A new town hall building for Prague’s Old Town Square?
It’s nearly midday and Prague’s Old Town Square is heaving with people taking photos of the astrological clock, tour groups which you can probably hear behind me, and pizzerias and Czech pubs selling lunchtime fare. But in the midst of all of this hubbub, there is one thing missing, and I’m joined here by Eva Skalická of Prague Town Council, who is here to tell me exactly what that thing is.
So, Eva, can you tell me what used to be here and which isn’t anymore?
“So, we’re at the town hall building on the Old Town Square, which has been here since the 14th century, and to our left there used to be an east wing to the building which was destroyed at the end of the Second World War by the Germans in 1945. So since then, that space has been left undeveloped, and over the years people have wondered more or less constantly what should be built there in its stead.”
But I heard that there were competitions for a new town hall building as far back as 1899, so why were people looking to build a new town hall as far back as that?
“So, the problem of this east wing has been discussed for more than 100 years. Even before it was destroyed by the Germans at the end of the war, this part of the building was viewed none too favourably by Prague’s inhabitants. They didn’t like it because it was designed by the Viennese architects Petr Nobile and Pavel Sprenger when Prague was under the rule of the Austro-Hungarian Empire. And people didn’t like it because the sheer size of the building dwarfed everything surrounding it on the Old Town Square.
“So in the course of its 100-year existence, the east wing didn’t garner too much support, and in 1899, the first competition was unveiled to find a better design to build over it with. There was no clear winner, and those entries which were praised the most, for political reasons, weren’t built.”
“After the war, when the wing had burnt down, there were a further four competitions to try and find a new town hall. Dozens of architects put in their designs, and these competitions did all have their own winners, but for various reasons – some financial, some political – nothing was ever built here.”
So why do we still have nothing after all of these years of competitions? Why is there still this space on Staroměstské náměstí?
“If we take it from the Second World War, then the next competition was in 1946, in February 1948 though, along came the Communist revolution in Czechoslovakia. And that meant that as soon as the winner of that competition was decided, the political situation changed, and the money that was earmarked for the project was poured into other things instead. The money went into heavy industry, steel production etc.”
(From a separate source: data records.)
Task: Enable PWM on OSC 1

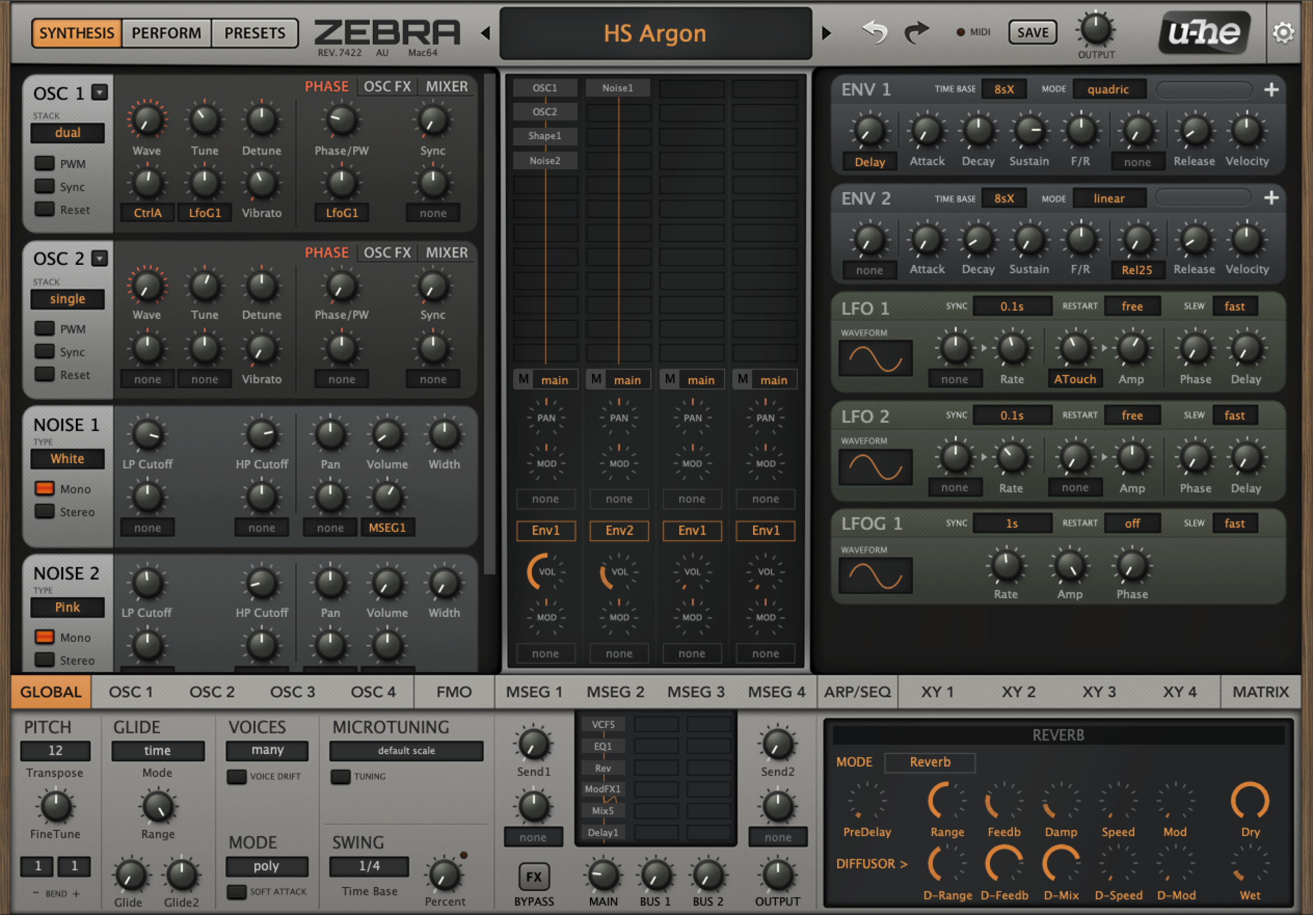Action: 45,164
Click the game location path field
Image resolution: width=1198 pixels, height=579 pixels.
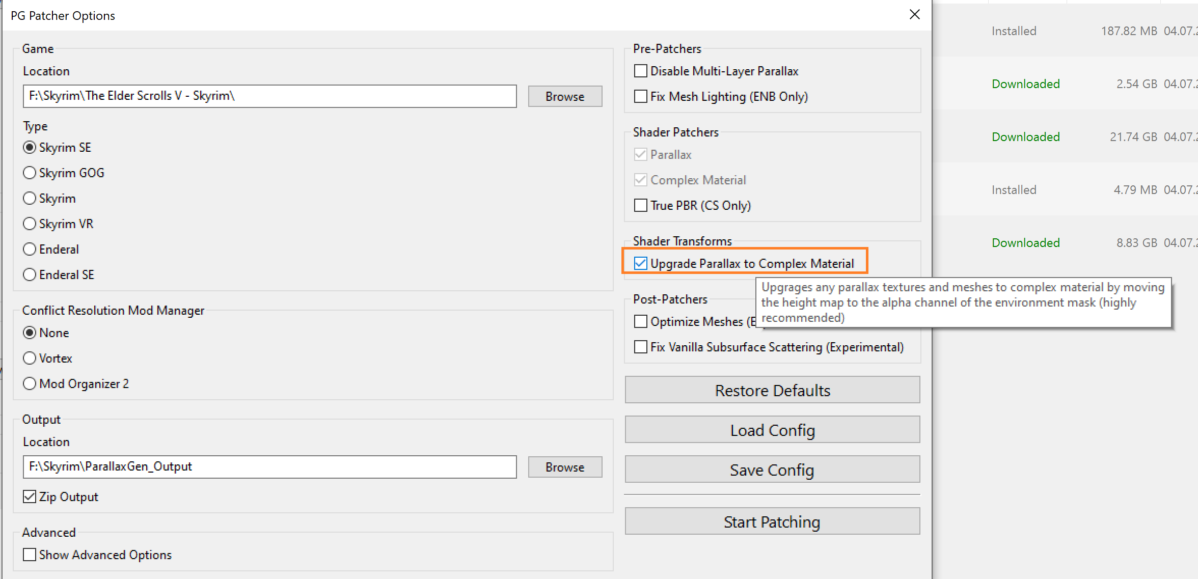click(269, 96)
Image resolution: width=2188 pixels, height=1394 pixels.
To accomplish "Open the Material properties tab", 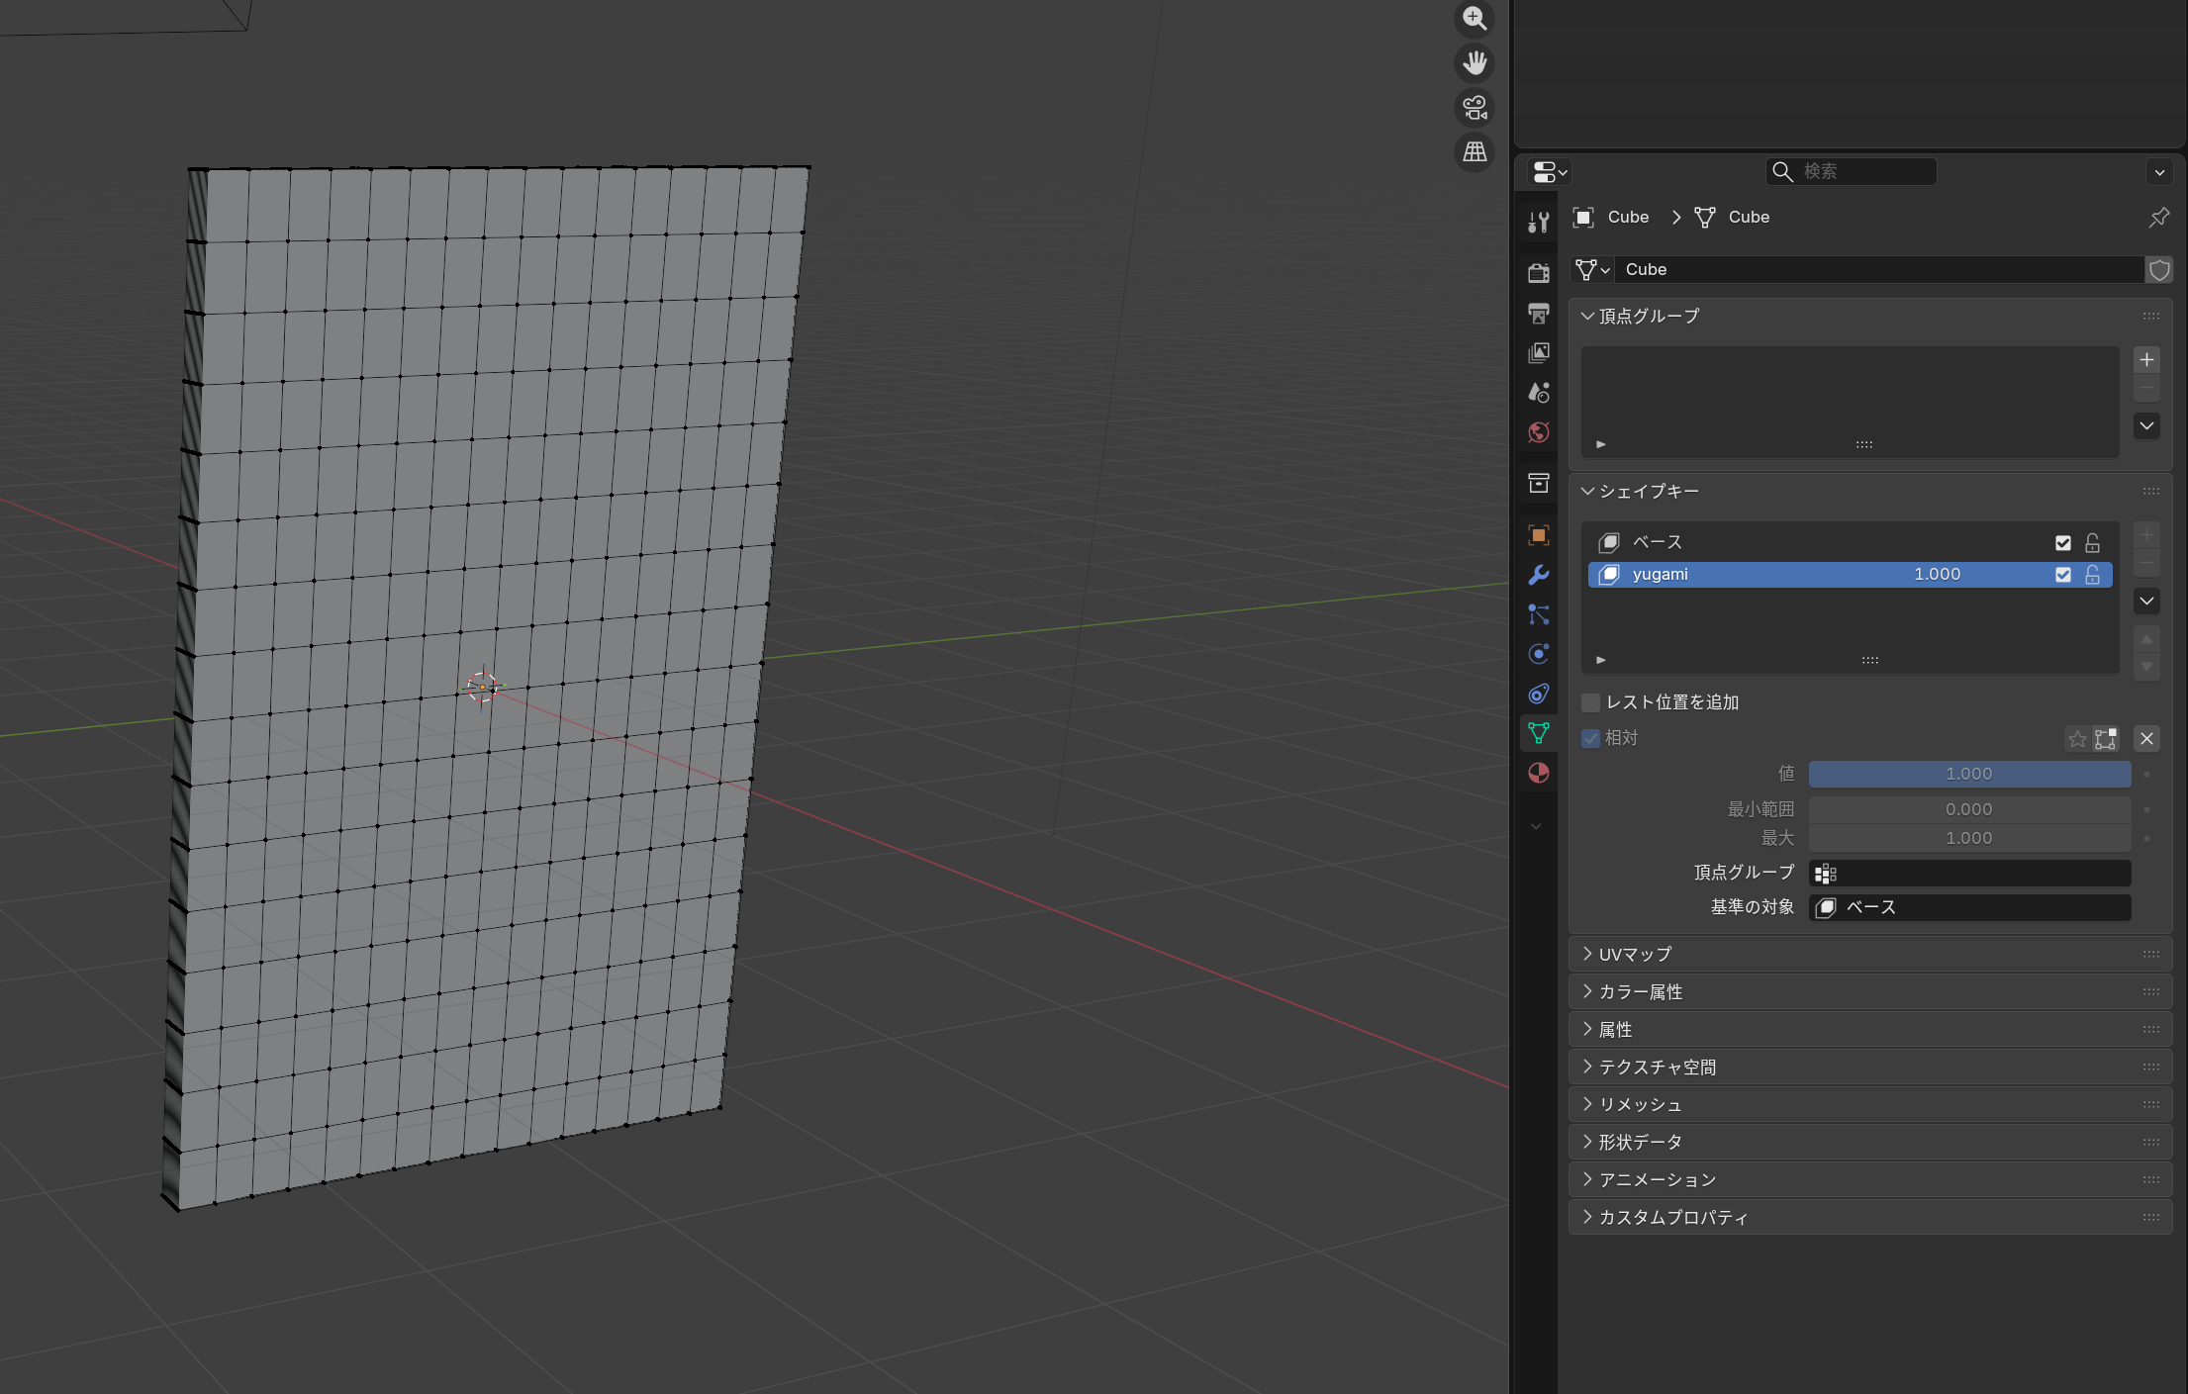I will coord(1538,773).
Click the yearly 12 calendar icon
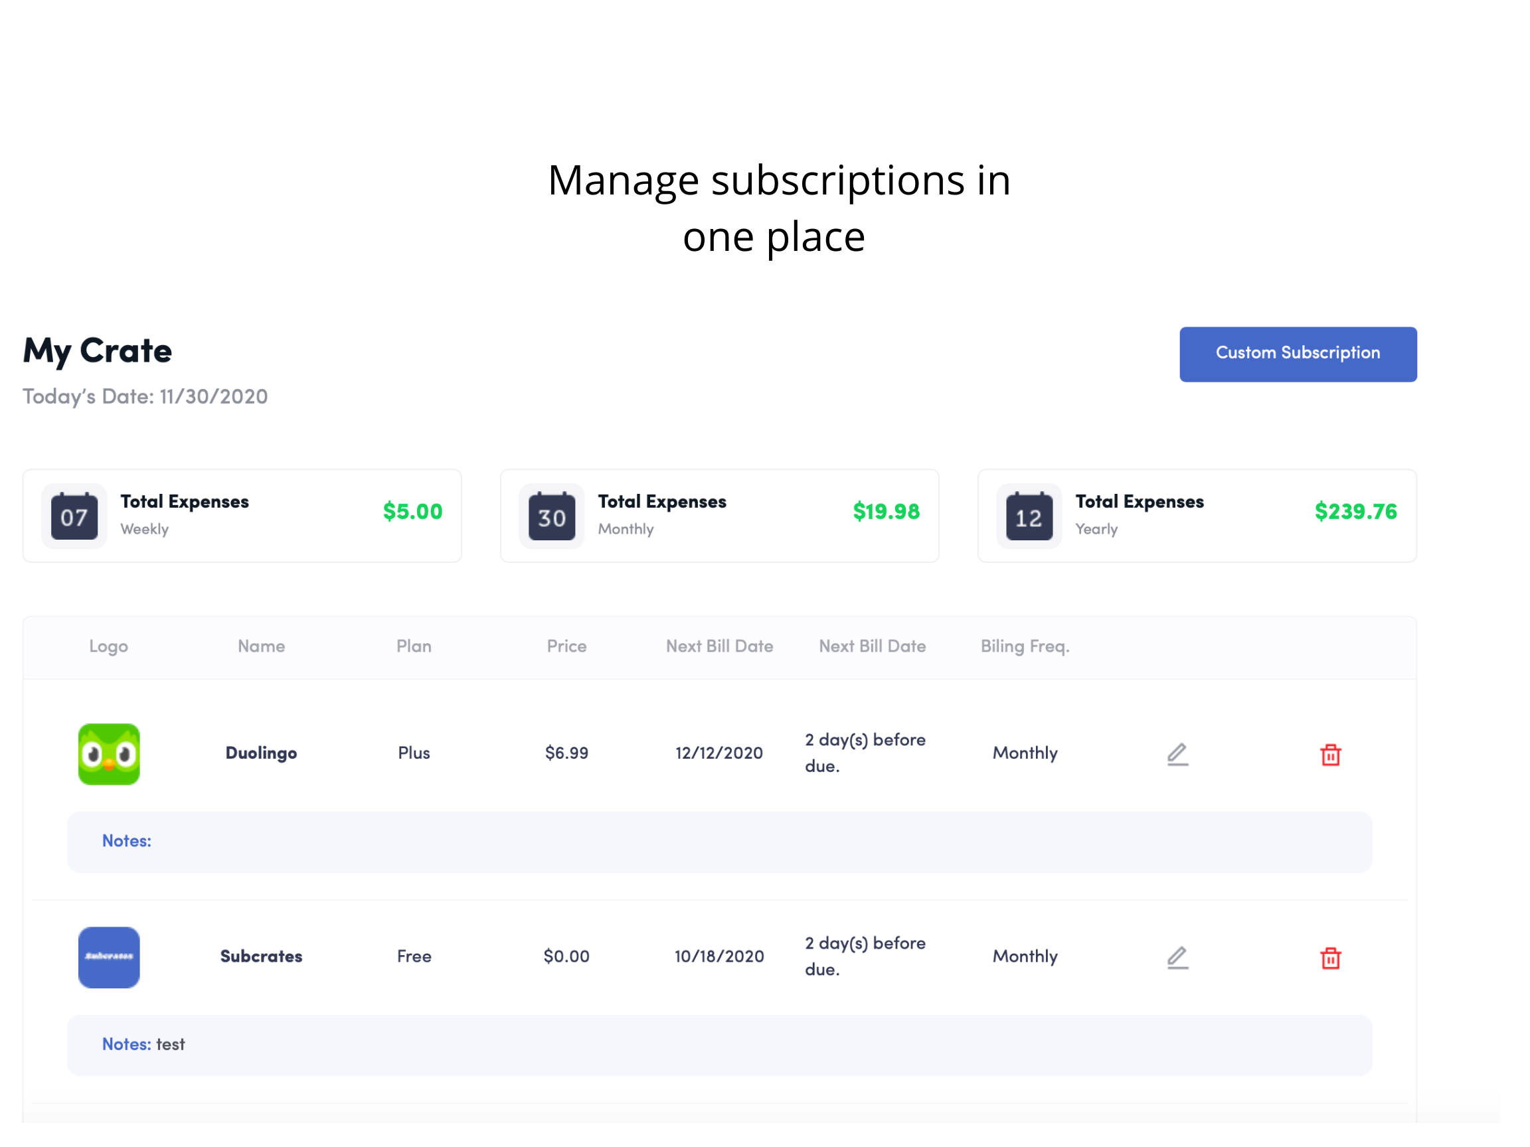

“Then 20 years passed and the most recent, the eighth, competition to find a new town hall was unveiled. This took place in 1988. The specifications for the town hall were not very well defined in this competition, and another handicap was again, the political situation changed. 1989 and the Velvet Revolution arrived. So here is hoping that if we launch another competition, it won’t mean yet another political change!”
“Now, because this building is missing a wing, all of the administration has been moved to another place. That is all housed in the Magistrát which is on Mariánské náměstí, not far away. That building was constructed in the 1920s. And then there is another more modern building for these things on Jungmannová Street. So where we are here, in the historic town hall, there are only meeting rooms where the mayor can receive visitors, and there are exhibition spaces. This space just serves to represent the town.”
Mrs Skalická has put together an exhibition which shows all of the designs for a new town hall to have been entered into competition over the last 100 years. It was no easy task, as a lot of the original architectural prints were destroyed in the floods which devastated the capital in 2002. She was helped by Zdeněk Lukeš, an architectural historian who is on the jury to decide about a new town hall, should another round of competition be held. I popped over the river to meet him in his office up at Prague Castle:
It isn’t quite at that stage yet, but now it looks like you will be coming at this more from the point of view of a judge, or someone sitting on the jury. What are your specifications for this new town hall?
“In this last competition, people from the town council wanted to build a multi-purpose building full of restaurants and bars, but also representative rooms for the town hall, a big large hall for the city council, viewing terraces, information centres and so on and so on. I think personally that this is all too much for this space. Maybe to have something like the possibility to see the square from the upper levels, or to have something like an information point, but that is all, I think. And maybe in the basement there could be the chance to see the remnants of old structures, or something like an old Prague pub, but nothing more.”
Having spent a lot of time collating, and going through, copies of all of the architectural plans which were previously entered into these rounds of competition, are you happy that none of them were ever built?
“I’m happy that nothing like a copy of the medieval town hall was built over these last decades. But on the other hand, I remember some very sensitive and very nice projects from the older competitions. For me, one of the best projects was designed by Bohumil Hubschmann, a famous Czech architect working in the first half of the last century. He designed a project for the competition in 1938, which combined remnants of the neo-gothic wing with elements of new modern architecture. It is very sensitive, maybe we could say that the architect had a sensitive eye when it came to solving the problem of the town halls new wing.”